The first three of the ten miracles that Jesus performs after He had delivered the Sermon on the Mount were to social and religious outcasts; the leper, the centurion and Simon’s mother-in-law. The modern mind may find such a thought laughable that a woman, an ‘outsider’ and a diseased man were all scorned upon; yet it is to these that Jesus, perhaps purposefully, reaches out. There are two miracles narrated in today’s gospel; the healing of the centurion’s ‘servant’ and that of Peter’s mother-in-law.
Roman centurions oversaw a hundred soldiers and this man was likely in the service of Herod Antipas’ garrison town. We are told that the centurion has a ‘servant’ who is paralysed and in distress. The Greek translation of the word servant in this passage is παῖς (pais) which translates as boy, and thus son. John’s gospel, narrating the same incident, refers to the paralytic as the son of the centurion (John 4: 46).
Be it a son or a servant, it took the centurion great courage to come before Jesus. Being a civil servant, the centurion most certainly had his ear to the ground and had surely received reports about this compassionate rabbi. Jews were not known to be kind to their Gentile occupiers and the hatred was mutual, for the Romans saw the Jews as a difficult bunch of religious fanatics.
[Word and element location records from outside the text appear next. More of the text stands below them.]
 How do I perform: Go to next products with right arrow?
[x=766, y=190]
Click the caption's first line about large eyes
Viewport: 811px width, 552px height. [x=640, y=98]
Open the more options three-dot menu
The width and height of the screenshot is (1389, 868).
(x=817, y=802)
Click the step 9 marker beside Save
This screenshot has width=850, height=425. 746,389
The centurion, who held civil authority, could have demanded that Jesus be brought to his house, but he is sensitive. If a Jew entered the home of a Gentile, he would be defiled. The centurion is thoughtful of these cultural and religious traditions and proclaims the words that have forever found a place in the Eucharistic liturgy of the Latin rite as a confession of unworthiness to receive the Lord; “I am not worthy to have you come under my roof but only say the word and my soul shall be healed.”
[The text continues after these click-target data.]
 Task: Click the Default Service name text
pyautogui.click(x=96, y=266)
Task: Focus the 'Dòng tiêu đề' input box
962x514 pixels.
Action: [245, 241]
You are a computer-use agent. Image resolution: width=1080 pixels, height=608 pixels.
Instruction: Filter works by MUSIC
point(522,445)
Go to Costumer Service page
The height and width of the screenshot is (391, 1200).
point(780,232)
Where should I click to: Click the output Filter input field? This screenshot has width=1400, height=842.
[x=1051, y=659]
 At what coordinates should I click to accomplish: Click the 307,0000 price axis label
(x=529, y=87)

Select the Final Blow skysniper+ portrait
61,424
Jesus is amazed at such faith which He has not seen in Israel. Such a comment must have stung the Jews, for they took pride in their righteousness over that of the pagan Gentiles. It was their boast that, at the messianic banquet it would be the Jew, not the Gentile who would sit with the patriarchs. Imagine their disbelief when Jesus tells the Jews that they wouldn’t find themselves on the guest list, but a hated enemy would. Once again, Jesus makes the point He has been hammering in; the kingdom of God is not claimed by convention, but by conviction.
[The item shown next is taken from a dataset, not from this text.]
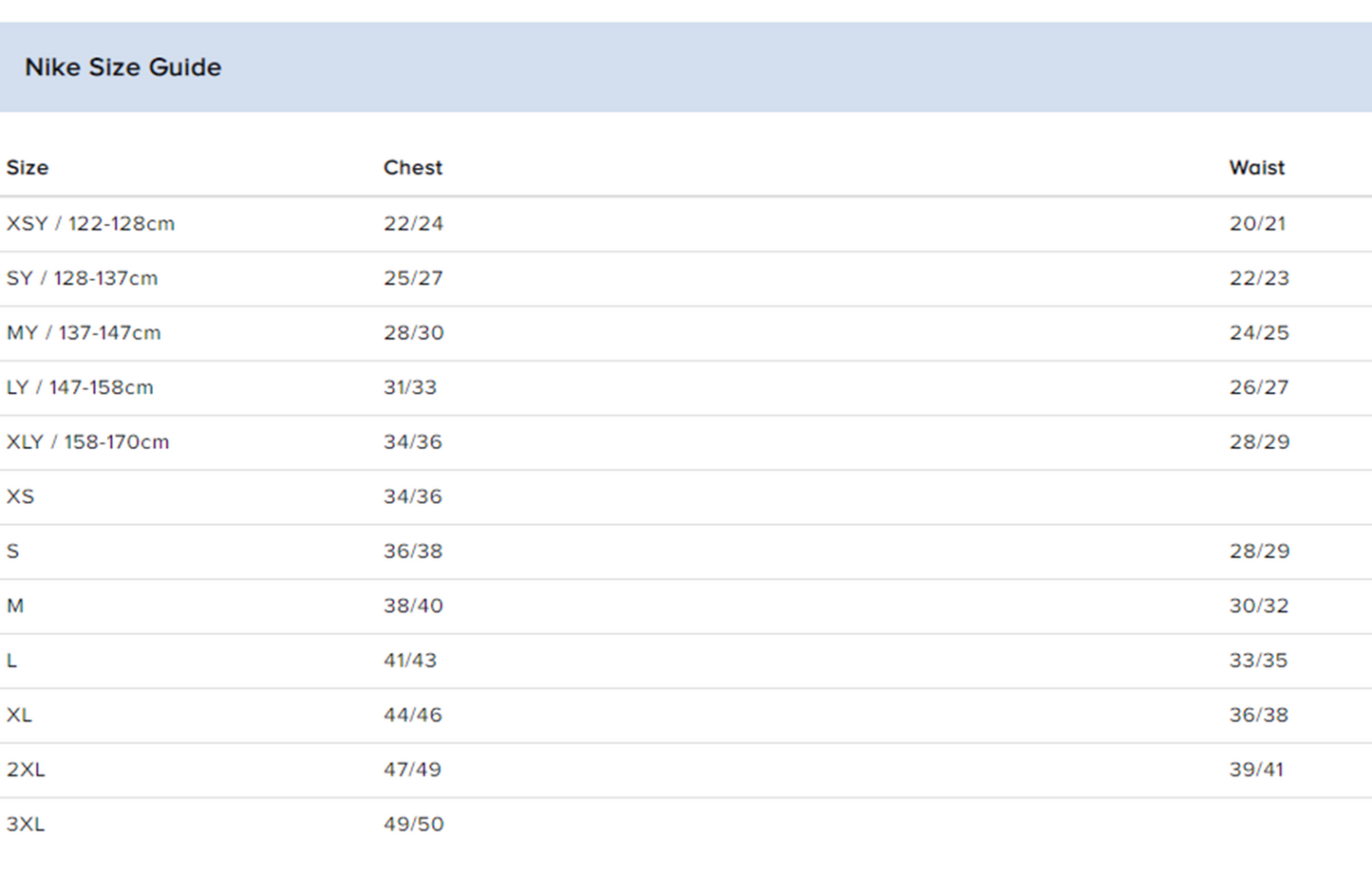Select the 3XL size label

pyautogui.click(x=26, y=824)
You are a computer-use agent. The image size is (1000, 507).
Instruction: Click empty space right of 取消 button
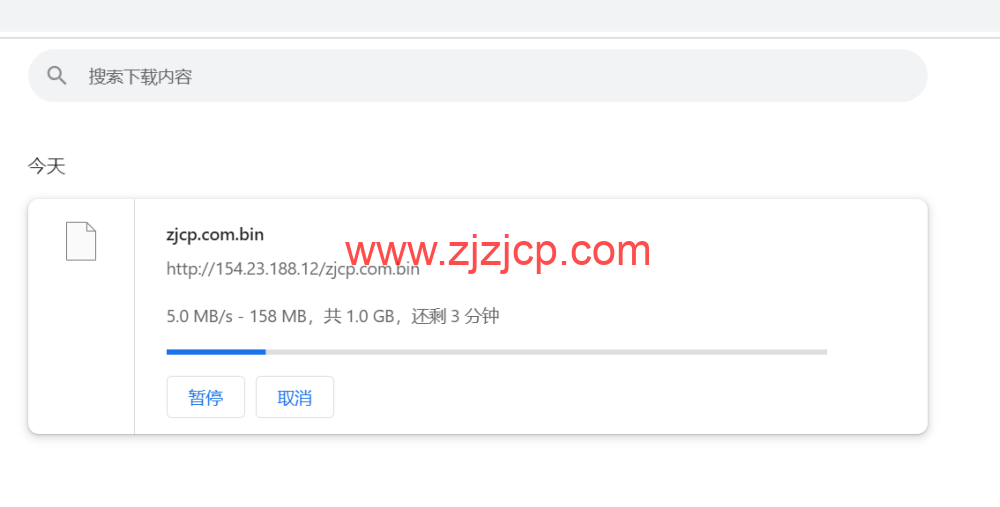tap(574, 397)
While the centurion voices his faith in Jesus’ authority to heal, Peter’s mother-in-law was too sick to even ask. This gives us a great insight into the Lord; He sees, He knows and He cares. There seems to be no ‘demonstration of faith’ on the part of Peter’s mother-in-law, or so it may seem, and yet one sees faith in action.
Peter’s mother-in-law is healed and she lives her faith; she begins to serve the Lord. Her faith is seen in her action; she understands that she is saved to serve! Matthew strings these miracles together because his community was plagued by the scandal of a lack of faith in Jesus as Messiah by the Israelites. Matthew highlights these miracles of faith as an example to his community. If they who are religious and socially ostracized can demonstrate such faith, then how much more should his community? How much more should we?